Düren: Das Evivo-Lazarett wird immer größer

Düren: Das Evivo-Lazarett wird immer größer

Die Personalprobleme lassen Evivo Düren in dieser Saison wohl nicht mehr los: Seit einigen Tagen befinden sich zwei neue Namen auf der Verletzten-Liste des Volleyball-Bundesligisten: Ilja Wiederschein und Sebastian Kühner haben Knie-Probleme.

„Es erwischt bei uns immer gleich eine ganze Position”, stellte Kühner dieser Tage fest. Die beiden neuen Sorgenkinder sind die Regisseure im Dürener Spiel. Die Regiezentrale droht vor dem Viertelfinale der Playoffs, das für Düren am kommenden Samstag um 19.30 Uhr mit einem Heimspiel gegen die Netzhoppers Königs Wusterhausen beginnt, auszufallen. Bisher war es die Position Annahme/Außenangriff, die stark dezimiert worden ist.

Sinken die Chancen?

Wenn beide Zuspieler nicht oder nur eingeschränkt spielfähig sind, dann sinken die Evivo-Chancen für das Viertelfinale gegen die Netzhoppers drastisch. Kühner hat, nachdem er sich am Wochenende das Knie verdreht hat, mittlerweile wieder trainiert, allerdings ohne zu springen. „Ich denke, dass ich am Wochenende spielen kann. Irgendwie zumindest”, so der 23-Jährige. Diese Hoffnung hat Trainer Sven Anton auch im Fall von Ilja Wiederschein. Der wurde am Donnerstag im Training noch geschont. Die Innenbanddehnung im Knie bereitet dem Routinier nach wie vor große Schmerzen. „Einen Nachteil haben wir jetzt schon. Im Training können wir nicht viel einstudieren”, so Kühner. Denn egal, welches Element neu justiert oder gefestigt werden soll - Zuspieler haben immer ihre Finger im Spiel.

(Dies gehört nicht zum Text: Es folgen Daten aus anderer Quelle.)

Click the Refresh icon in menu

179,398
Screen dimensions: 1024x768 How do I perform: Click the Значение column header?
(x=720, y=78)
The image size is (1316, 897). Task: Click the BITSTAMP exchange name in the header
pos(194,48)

Die Option in der Hinterhand, falls einer der beiden Spielmacher im Viertelfinale nicht auflaufen kann, lautet Tilo Koch. Der hat bekanntlich viele Jahre Bundesliga hinter sich und zieht seit dieser Saison die Fäden in der Regionalliga-Mannschaft des Dürener TV, die den Klassenerhalt mittlerweile sicher hat. Damit ist Koch auch automatisch für Evivo spielberechtigt. Das Nachverpflichten eines Ersatzmannes ist, im Gegensatz zu anderen europäischen Ligen, in denen sich das Transferfenster für die Playoffs wieder öffnet, nicht möglich.

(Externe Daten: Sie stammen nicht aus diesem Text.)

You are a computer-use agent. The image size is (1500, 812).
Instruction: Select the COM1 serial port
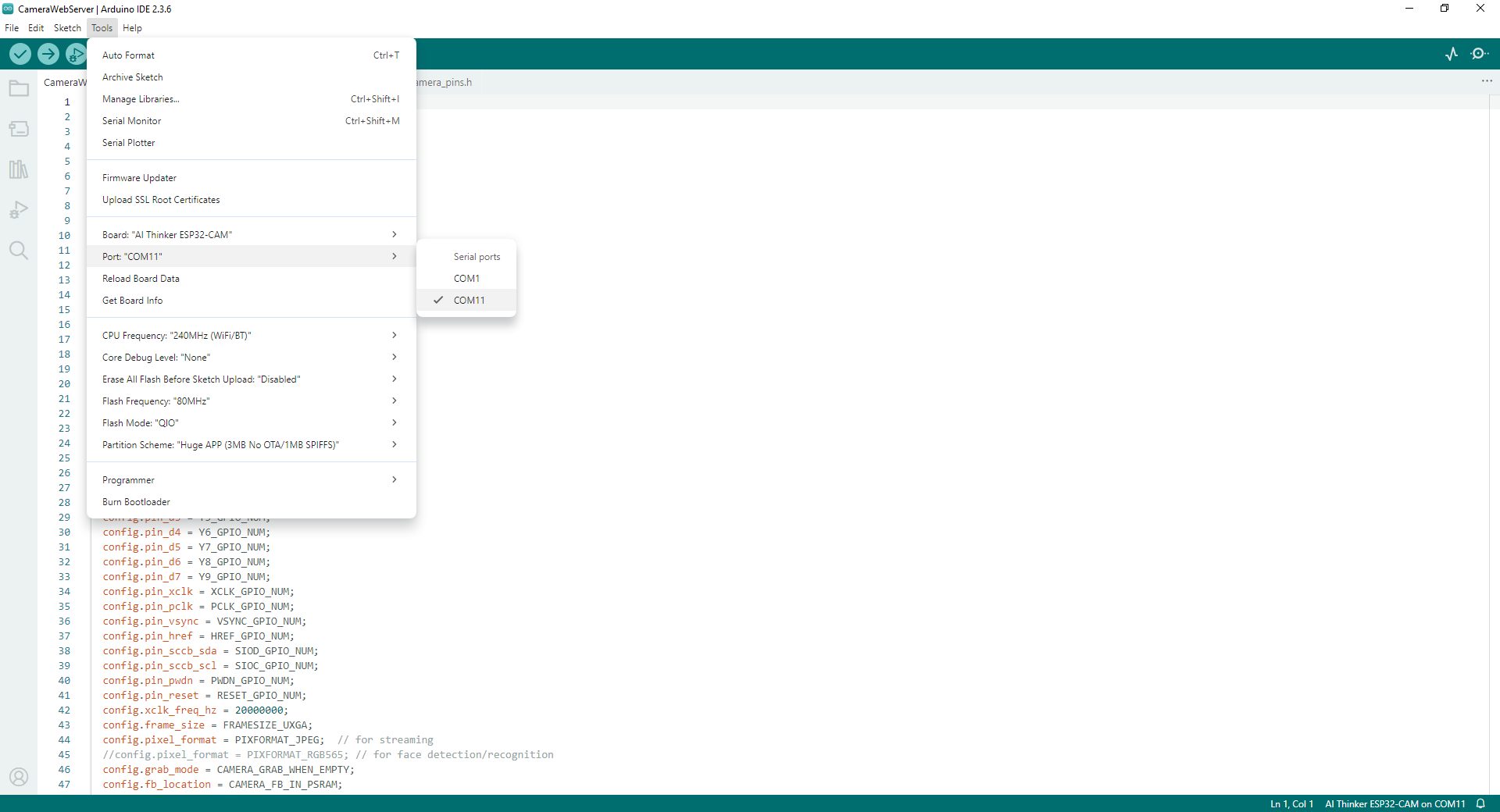tap(466, 279)
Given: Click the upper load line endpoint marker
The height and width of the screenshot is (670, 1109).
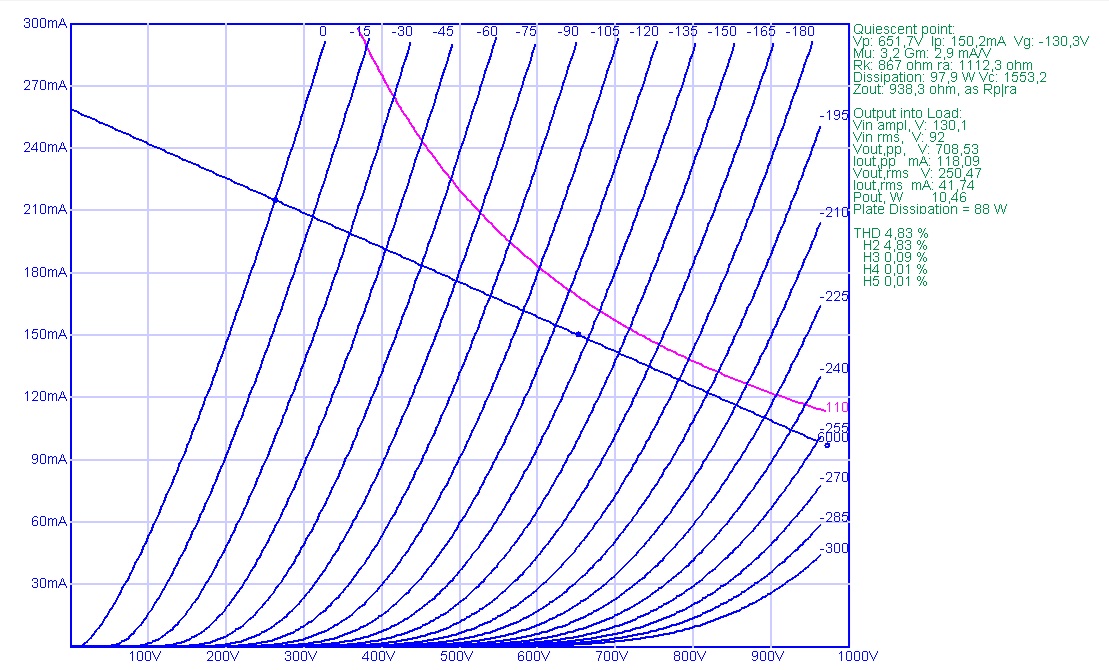Looking at the screenshot, I should pyautogui.click(x=276, y=201).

Dass Alexander Mayer mit seinem Bizepssehnenanriss in dieser Saison nicht mehr zurück kommt, war schon lange abzusehen. Die Rückkehr von Ren Reinaerts in dieser Saison erscheint mehr als fragwürdig. Der niederländische Neuzugang laboriert nach wie vor an einem Ermüdungsbruch im Fuß und hat noch gar nicht mit dem Volleyball-Training angefangen. Selbst wenn die Saison bis in den Mai dauern würde - was der Fall wäre, wenn Evivo den Sprung in das Finale schafft - wäre Reinaerts Rückkehr unwahrscheinlich. „Wir haben mittlerweile gelernt, mit Verletzungsproblemen umzugehen”, so Kühner.

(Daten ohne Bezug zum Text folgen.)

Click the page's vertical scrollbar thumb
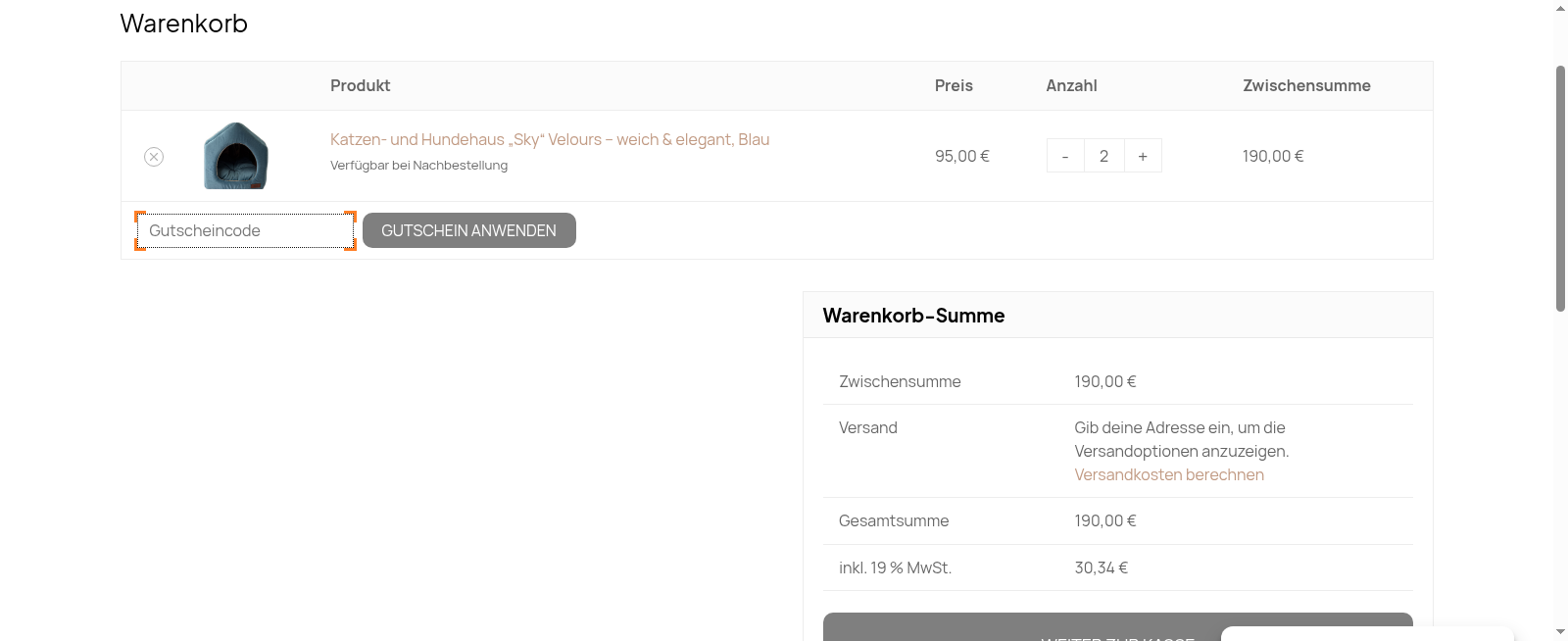This screenshot has width=1568, height=641. pos(1560,186)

Evivo musste sich im Verlauf dieser Saison auf immer neue Situationen einstellen. Lange Zeit haben neben Mayer und Reinaerts auch Niklas Rademacher und Michael Olieman auf der Invaliden-Liste gestanden. Beide sind mittlerweile einsatzfähig, wenn auch noch nicht bei 100 Prozent ihres Vermögens. Allerdings geben beide den Trainern mehr Optionen. Das ist ein Vorteil im Vergleich zu den vergangenen Monaten. Da hat sich das Evivo-Team fast von selbst aufgestellt. Jetzt hat Düren die Möglichkeit, seine Gegner in Sachen Aufstellung und Taktik zu überraschen. Die Überraschung wäre allerdings wesentlich effektiver, wenn sie im Training mit beiden Spielmacher einstudiert worden wäre.